Leinster’s unforgiving quest for a double claimed him as a victim when deputising for Brian O’Driscoll in the Pro12 semi-final win over Glasgow.
SInce then, O’Malley has only been able to stand still while other names advance their claims to be Ireland’s next great 13.
“It is frustrating.” He said before training with his province on Monday. “You are watching a lot of guys around you progress – in other provinces as well as here -but there’s not a whole lot you can do about it.
“I was trying to really block it out of my head and focus on my leg, really- if you are a month or two months away from playing it can be frustrating, but I tried my best to ignore it.”
To onlookers, his long-awaited return felt interminable, every week his name would be included on the fitness progress reports, yet when the team-sheets arrived in, neither the 13 nor 23 jersey was allocated to him.
As is so often the case, it took an injury to force Joe Schmidt’s hand before the trip to Cardiff.
“I was pretty nervous.” He says of his second appearance this season, the starting role against Treviso.
“It was more excitement. I think the week before the way it worked out – I was going over to Cardiff on standby and then one of the lads pulled out the day before, so I got 20 minutes – I wasn’t really in my head.

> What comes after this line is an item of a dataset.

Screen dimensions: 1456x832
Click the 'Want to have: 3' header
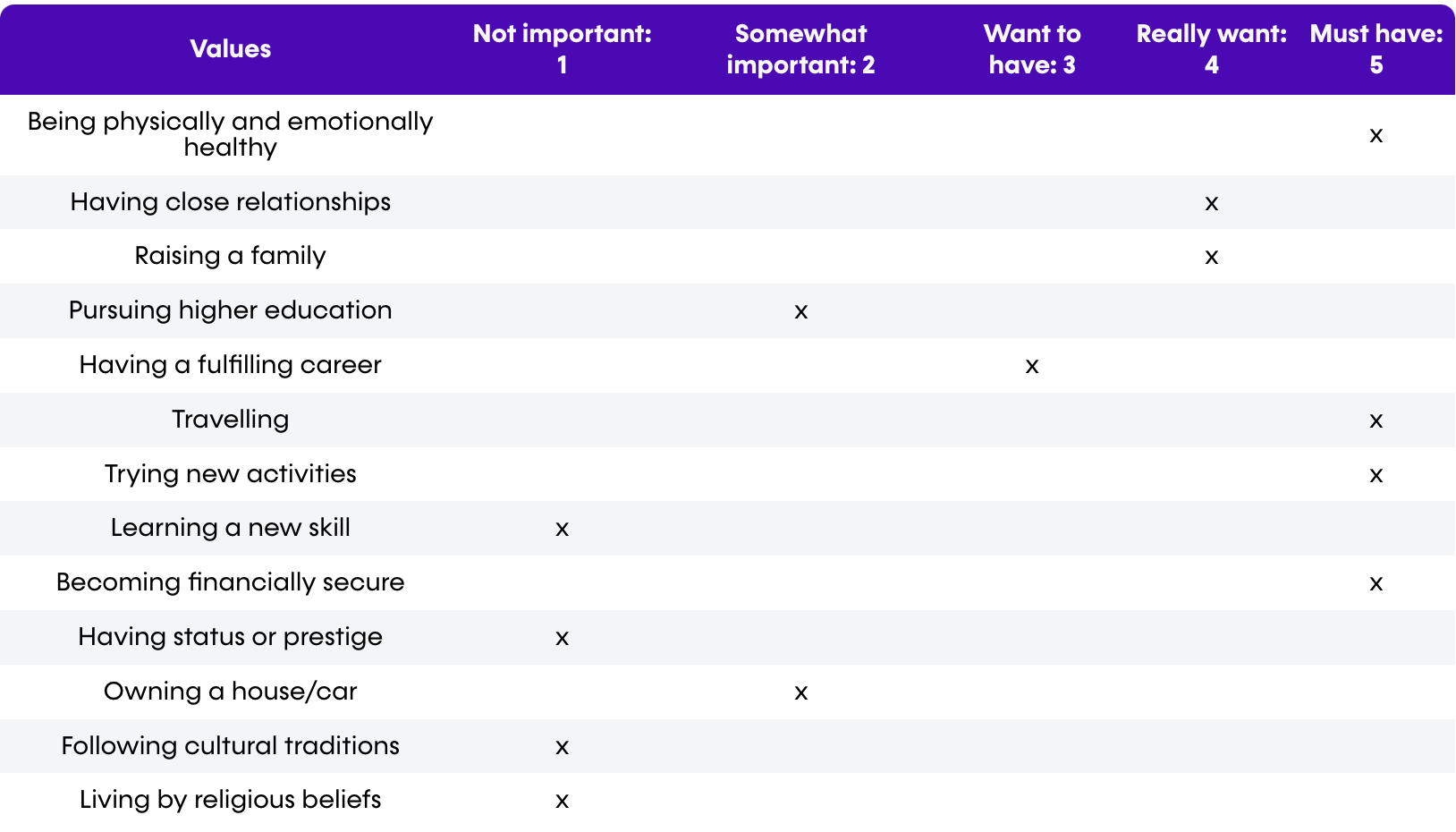tap(1032, 49)
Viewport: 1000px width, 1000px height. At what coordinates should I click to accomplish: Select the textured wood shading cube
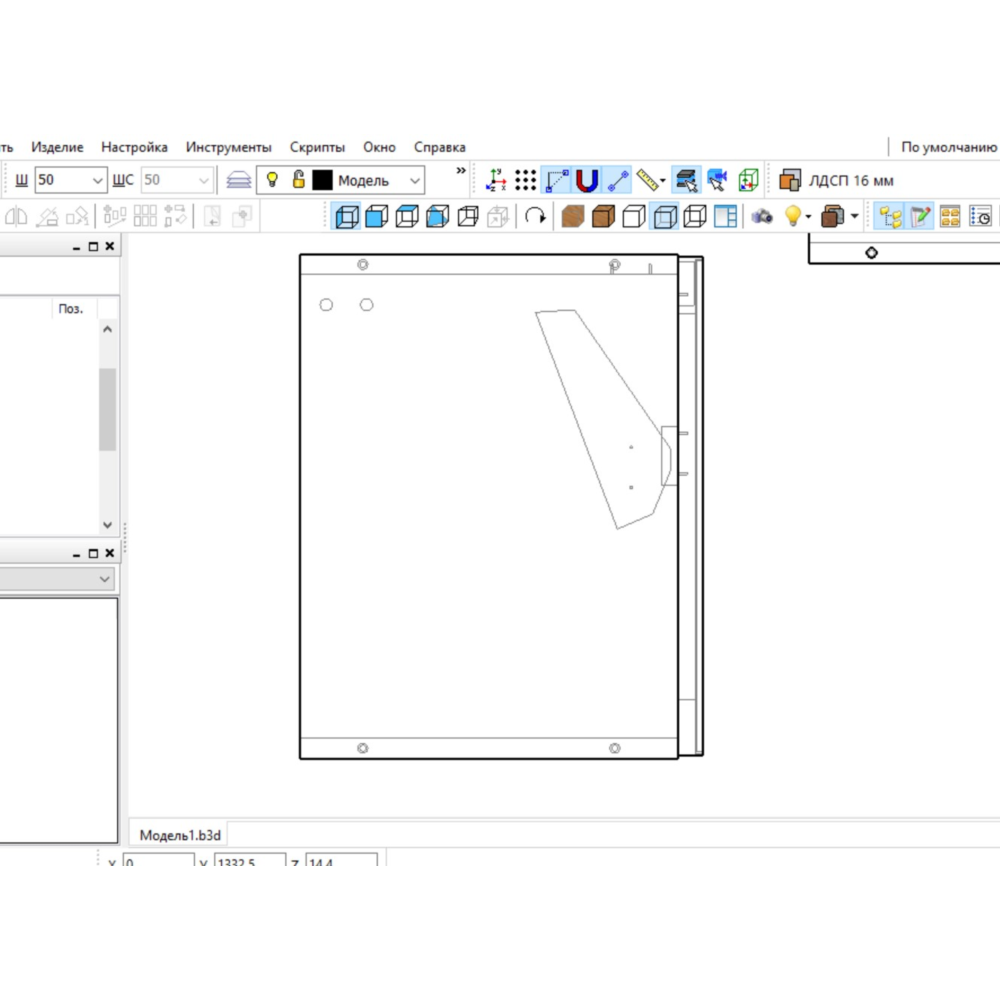573,216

“I didn’t have the time to be nervous for that one. Whereas I had a good sense I was starting last week so there were a good bit of nerves, good bit of excitement. It was nice to be back playing in the RDS, it’s been a while.”
Maybe it was the sunshine refreshing the training pitch after a gloomy winter, but O’Malley’s smile through every sentence showed a man with a weight finally lifted off him. Nerves out of the way, he will take on the midfielder’s responsibility again this Saturday when the in-form Scarlets come to Dublin looking to complete a Pro12 double and overtake Leinster in third place.
“It’s an eight-pointer.” O’Malley says of the coming challenge. “They are right behind us in the league and I think the Scarlets are a real quality side so it’s going to be important to try and get a result. We’ve played them a lot this year so they know us pretty well, they know us well and they always turn out to be pretty tough affairs.”
As a pacey centre, O’Malley is relishing playing against opponents who crave as much open space as he does. He admitted it was ‘brilliant’ to play on dry ground against Treviso and he – with his recovering knee – will be hoping conditions will offer plain sailing from here on in.
Then perhaps, his time on the outside looking in will be over.